• What the exercise asks
Please reproduce the data exactly, though every picture must stay out.

• Supplied records

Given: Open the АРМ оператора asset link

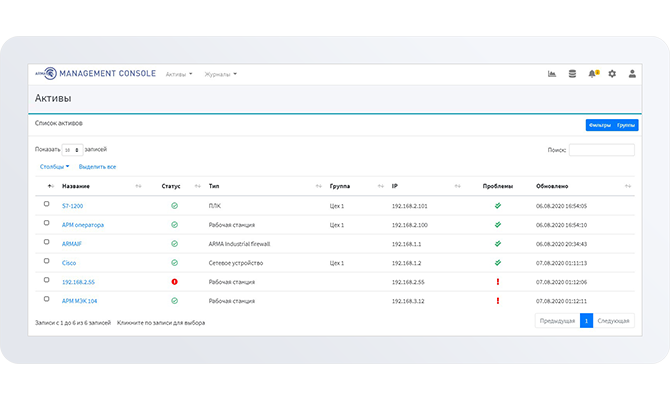Looking at the screenshot, I should tap(83, 225).
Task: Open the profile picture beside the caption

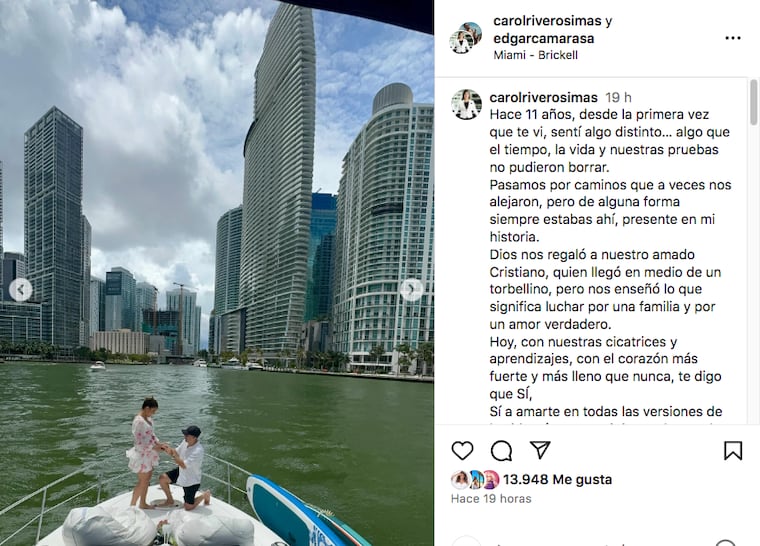Action: [466, 104]
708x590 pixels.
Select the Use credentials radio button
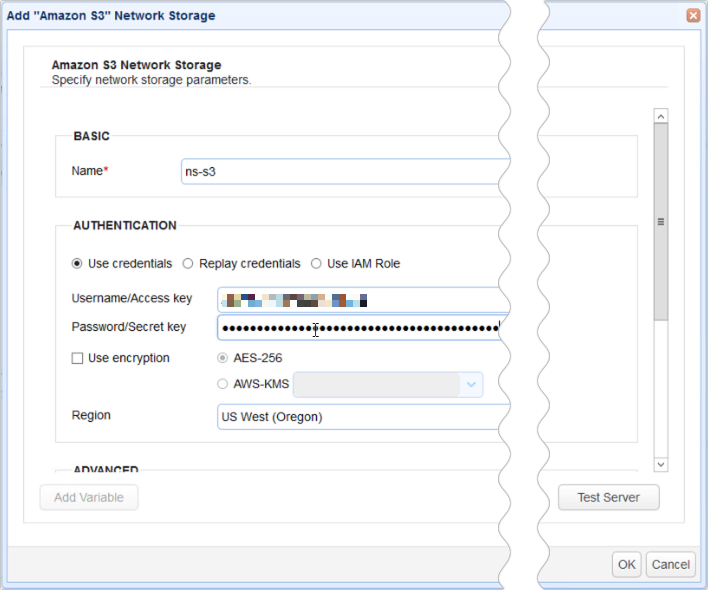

• Answer area
Given: Open the АРМ оператора asset link

Looking at the screenshot, I should tap(83, 225).
Task: Open the profile picture beside the caption

Action: [466, 104]
708x590 pixels.
Select the Use credentials radio button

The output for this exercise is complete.